[Entries for locating words and elements]
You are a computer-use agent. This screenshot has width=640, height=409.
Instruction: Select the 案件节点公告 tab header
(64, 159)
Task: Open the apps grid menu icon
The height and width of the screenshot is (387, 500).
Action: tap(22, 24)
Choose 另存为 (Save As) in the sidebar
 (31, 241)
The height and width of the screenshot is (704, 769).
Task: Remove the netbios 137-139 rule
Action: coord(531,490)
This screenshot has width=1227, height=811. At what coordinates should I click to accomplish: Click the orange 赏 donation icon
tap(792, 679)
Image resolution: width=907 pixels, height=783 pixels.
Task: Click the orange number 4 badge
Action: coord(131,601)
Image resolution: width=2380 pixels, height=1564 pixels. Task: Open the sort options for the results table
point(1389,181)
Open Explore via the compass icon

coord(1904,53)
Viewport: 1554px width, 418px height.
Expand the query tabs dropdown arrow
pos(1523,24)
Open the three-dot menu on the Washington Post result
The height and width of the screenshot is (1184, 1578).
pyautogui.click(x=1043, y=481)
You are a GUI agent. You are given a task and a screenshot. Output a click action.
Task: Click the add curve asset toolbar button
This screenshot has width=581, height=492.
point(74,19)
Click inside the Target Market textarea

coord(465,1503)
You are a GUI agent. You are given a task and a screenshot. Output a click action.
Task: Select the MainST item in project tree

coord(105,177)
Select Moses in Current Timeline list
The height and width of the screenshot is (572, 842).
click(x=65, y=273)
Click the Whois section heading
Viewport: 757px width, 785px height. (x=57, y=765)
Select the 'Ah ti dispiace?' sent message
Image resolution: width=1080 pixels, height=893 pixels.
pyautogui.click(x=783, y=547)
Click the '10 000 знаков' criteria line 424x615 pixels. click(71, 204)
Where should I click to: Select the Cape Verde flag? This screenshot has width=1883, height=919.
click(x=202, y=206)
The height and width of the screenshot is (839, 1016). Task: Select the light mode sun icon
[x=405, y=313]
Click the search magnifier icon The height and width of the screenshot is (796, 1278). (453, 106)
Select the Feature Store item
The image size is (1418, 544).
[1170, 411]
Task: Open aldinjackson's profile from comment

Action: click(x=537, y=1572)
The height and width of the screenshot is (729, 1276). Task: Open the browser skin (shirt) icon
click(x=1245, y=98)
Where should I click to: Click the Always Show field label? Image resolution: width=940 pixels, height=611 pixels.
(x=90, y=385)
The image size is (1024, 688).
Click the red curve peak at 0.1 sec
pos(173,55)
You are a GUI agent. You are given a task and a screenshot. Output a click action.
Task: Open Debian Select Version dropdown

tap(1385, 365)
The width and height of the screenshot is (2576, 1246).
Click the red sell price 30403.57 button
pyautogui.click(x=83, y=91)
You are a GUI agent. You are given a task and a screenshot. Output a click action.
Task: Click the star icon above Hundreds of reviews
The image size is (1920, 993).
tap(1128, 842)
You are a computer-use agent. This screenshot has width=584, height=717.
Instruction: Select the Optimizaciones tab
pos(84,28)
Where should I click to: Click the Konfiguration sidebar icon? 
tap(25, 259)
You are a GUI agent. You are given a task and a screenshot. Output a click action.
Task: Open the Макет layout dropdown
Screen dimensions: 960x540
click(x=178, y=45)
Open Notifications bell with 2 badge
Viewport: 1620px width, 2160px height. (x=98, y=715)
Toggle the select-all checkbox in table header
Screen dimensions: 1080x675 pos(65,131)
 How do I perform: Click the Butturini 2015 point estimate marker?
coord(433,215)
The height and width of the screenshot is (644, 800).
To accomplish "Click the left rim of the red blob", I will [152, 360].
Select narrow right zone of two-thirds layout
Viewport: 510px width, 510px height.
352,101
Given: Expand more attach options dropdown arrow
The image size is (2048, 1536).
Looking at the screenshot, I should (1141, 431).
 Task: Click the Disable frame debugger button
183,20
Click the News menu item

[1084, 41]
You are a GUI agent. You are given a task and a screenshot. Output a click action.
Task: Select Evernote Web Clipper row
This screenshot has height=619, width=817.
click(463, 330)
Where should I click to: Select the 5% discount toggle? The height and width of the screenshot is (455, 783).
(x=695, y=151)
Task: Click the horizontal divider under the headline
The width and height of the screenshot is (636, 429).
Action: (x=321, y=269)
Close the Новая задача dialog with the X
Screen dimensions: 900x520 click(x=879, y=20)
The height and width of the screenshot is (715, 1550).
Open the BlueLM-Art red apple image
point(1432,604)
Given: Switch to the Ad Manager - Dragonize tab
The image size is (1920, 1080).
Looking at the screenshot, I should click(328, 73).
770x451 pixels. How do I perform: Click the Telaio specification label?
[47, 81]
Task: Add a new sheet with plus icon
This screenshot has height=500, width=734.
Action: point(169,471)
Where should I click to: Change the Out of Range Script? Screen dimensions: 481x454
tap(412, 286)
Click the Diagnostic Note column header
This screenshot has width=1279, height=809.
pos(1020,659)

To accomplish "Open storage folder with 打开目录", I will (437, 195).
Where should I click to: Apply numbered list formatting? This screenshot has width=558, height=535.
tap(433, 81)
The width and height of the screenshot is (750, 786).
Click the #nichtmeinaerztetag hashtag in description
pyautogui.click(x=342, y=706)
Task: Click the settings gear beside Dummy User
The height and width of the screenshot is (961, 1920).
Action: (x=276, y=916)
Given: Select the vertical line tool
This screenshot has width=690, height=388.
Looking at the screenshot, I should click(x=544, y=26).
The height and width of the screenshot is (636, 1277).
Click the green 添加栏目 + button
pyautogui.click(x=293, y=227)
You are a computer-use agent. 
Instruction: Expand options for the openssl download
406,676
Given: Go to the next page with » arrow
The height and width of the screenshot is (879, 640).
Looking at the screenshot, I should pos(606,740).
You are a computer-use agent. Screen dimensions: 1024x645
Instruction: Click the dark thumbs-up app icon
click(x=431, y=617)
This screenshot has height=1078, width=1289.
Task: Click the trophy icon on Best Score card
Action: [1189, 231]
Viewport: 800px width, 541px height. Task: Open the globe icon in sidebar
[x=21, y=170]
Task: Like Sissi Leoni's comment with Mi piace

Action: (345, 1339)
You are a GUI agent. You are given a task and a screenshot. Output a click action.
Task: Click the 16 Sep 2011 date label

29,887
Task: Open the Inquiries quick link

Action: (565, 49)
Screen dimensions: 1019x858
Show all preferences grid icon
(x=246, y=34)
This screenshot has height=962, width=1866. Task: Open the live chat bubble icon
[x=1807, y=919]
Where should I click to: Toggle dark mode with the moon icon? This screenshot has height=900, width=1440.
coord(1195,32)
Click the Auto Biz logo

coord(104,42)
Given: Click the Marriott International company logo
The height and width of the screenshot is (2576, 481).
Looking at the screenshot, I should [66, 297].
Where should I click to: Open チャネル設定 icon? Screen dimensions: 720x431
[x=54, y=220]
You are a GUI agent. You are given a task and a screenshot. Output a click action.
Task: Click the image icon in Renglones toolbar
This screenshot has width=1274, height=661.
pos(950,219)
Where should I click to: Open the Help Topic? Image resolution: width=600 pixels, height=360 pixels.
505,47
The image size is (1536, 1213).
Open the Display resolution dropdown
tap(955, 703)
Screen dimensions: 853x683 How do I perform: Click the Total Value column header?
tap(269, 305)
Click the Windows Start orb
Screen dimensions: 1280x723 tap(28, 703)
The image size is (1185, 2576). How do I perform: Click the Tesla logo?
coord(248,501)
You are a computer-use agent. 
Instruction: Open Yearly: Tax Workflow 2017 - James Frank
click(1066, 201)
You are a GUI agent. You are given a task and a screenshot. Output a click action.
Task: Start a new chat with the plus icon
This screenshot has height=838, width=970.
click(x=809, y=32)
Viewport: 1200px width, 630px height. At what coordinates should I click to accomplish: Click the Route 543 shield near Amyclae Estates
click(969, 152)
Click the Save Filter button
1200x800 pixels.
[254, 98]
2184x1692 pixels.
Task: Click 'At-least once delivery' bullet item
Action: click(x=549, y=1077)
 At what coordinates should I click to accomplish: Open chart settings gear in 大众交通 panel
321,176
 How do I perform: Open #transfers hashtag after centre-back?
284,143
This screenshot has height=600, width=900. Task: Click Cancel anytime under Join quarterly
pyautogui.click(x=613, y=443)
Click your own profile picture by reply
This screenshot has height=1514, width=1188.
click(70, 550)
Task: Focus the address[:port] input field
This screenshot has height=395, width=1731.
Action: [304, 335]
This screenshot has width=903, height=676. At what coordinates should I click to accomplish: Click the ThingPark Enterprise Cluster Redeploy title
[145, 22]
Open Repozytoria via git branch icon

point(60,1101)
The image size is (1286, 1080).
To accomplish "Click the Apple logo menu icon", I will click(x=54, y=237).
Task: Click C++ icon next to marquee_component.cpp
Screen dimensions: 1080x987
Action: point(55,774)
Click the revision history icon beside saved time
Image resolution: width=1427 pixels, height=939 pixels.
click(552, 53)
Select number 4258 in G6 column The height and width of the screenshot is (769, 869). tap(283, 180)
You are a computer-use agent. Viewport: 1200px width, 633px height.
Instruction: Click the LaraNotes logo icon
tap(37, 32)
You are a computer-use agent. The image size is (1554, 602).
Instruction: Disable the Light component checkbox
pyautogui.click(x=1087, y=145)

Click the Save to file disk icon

What the task asks
Copy out the records from the line with "Task: Click C++" through the end of the records, changing "checkbox" to "tick box" and leaving everything else untouched.

Response to the task
Task: Click C++ icon next to marquee_component.cpp
Screen dimensions: 1080x987
Action: point(55,774)
Click the revision history icon beside saved time
Image resolution: width=1427 pixels, height=939 pixels.
click(552, 53)
Select number 4258 in G6 column The height and width of the screenshot is (769, 869). tap(283, 180)
You are a computer-use agent. Viewport: 1200px width, 633px height.
Instruction: Click the LaraNotes logo icon
tap(37, 32)
You are a computer-use agent. The image size is (1554, 602).
Instruction: Disable the Light component tick box
pyautogui.click(x=1087, y=145)

Click the Save to file disk icon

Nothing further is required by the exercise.